(ASSIGNED TASK 1):
In the article on wind energy costs, rewrite the paragraph beginning "Wiser says improving technologies" as a bulleted list that keeps its main facts.
(ASSIGNED TASK 2):
Carry on the article on wind energy costs from the point where it stops.

Technology advancements are expected to continue to drive down the cost of wind energy. (Pixabay)
Technology advancements are expected to continue to drive down the cost of wind energy. (Pixabay)
October 10, 2016

CHEYENNE, Wyo. – Some of the answers to the challenges of switching to clean energy could be blowing in the wind, according to a survey of wind power experts led by the Lawrence Berkeley National Laboratory.

Researchers found advances in technology should continue to drive down wind energy costs by as much as 30 percent by the year 2030, and more than 40 percent by 2050.

Ryan Wiser, the report's lead author, says reductions in up-front costs and increased performance output will be the biggest drivers.

"Even though wind energy has expanded and deployed significantly in the United States already, there remain a large number of opportunities to further reduce the cost of wind energy in the future," he states.

Wiser says improving technologies will mean bigger turbines, taller towers and longer blades. He notes lower costs are likely to lead to more wind energy production, which emits zero greenhouse gases or toxic pollutants, but could increase land-use issues and threats to wildlife.

(MATERIAL PROVIDED):

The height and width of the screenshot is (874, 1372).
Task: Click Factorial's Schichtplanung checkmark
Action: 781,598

...

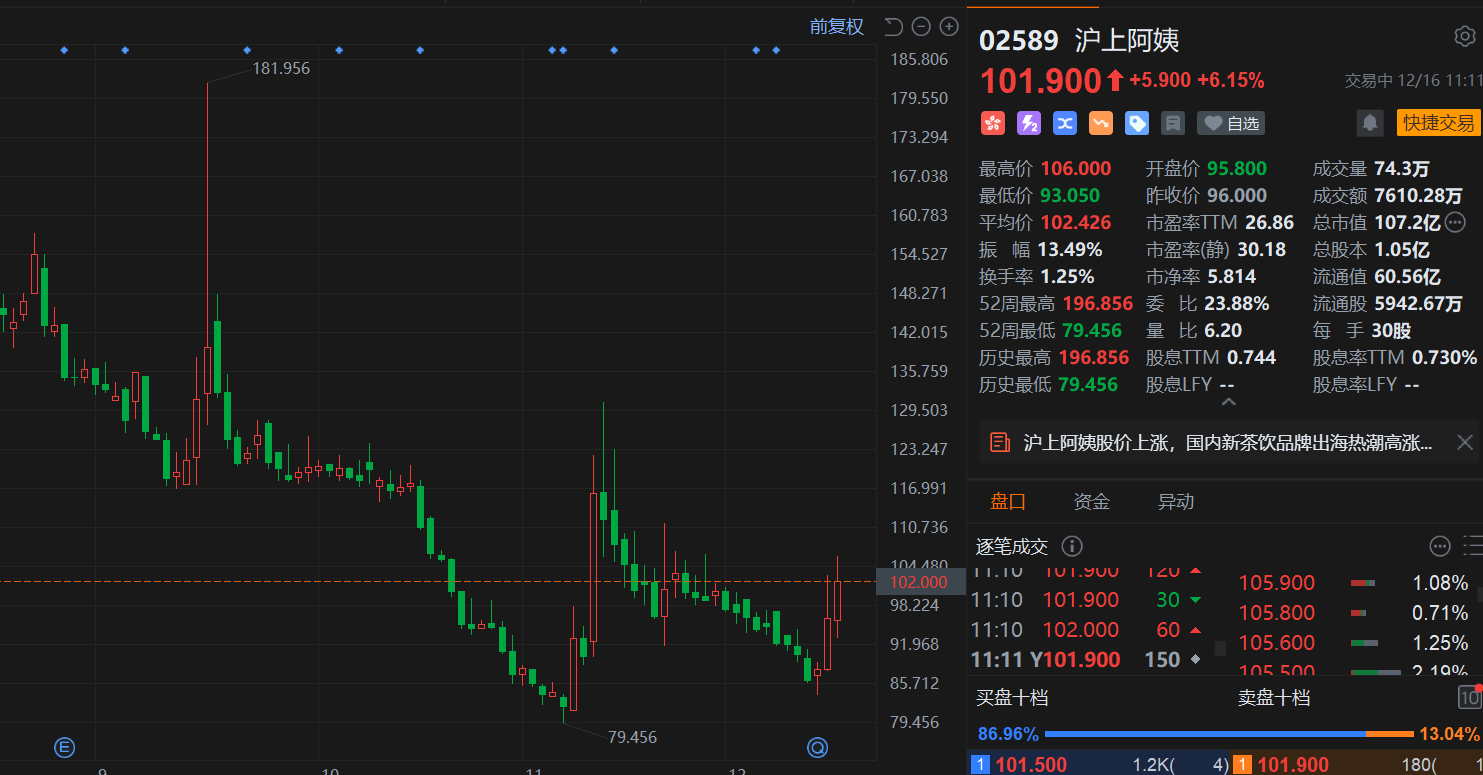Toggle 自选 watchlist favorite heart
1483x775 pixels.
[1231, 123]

(ANSWER SECTION 1):
According to Wiser:
- Improving technologies will mean bigger turbines, taller towers and longer blades.
- Lower costs are likely to lead to more wind energy production, which emits zero greenhouse gases or toxic pollutants.
- That added production could increase land-use issues and threats to wildlife.

(ANSWER SECTION 2):
The findings were published in the journal Nature Energy.

Wiser says reduced costs will help the wind industry stay competitive with solar and fossil fuels by keeping prices low.

He adds falling prices aren't likely to hit the industry the same way global price drops have affected oil and gas producers.

"Prices, which are established at a global level, have declined, but their underlying costs have not also similarly declined, at least at the same level,” Wiser explains. “So, it's that 'pinching' that really has hurt the oil and gas industry in the U.S."

Wiser says he's hopeful the survey will be useful to policymakers, and help inform government and private research and development.

The study summarized a global survey of 163 wind energy experts on land based and offshore wind production.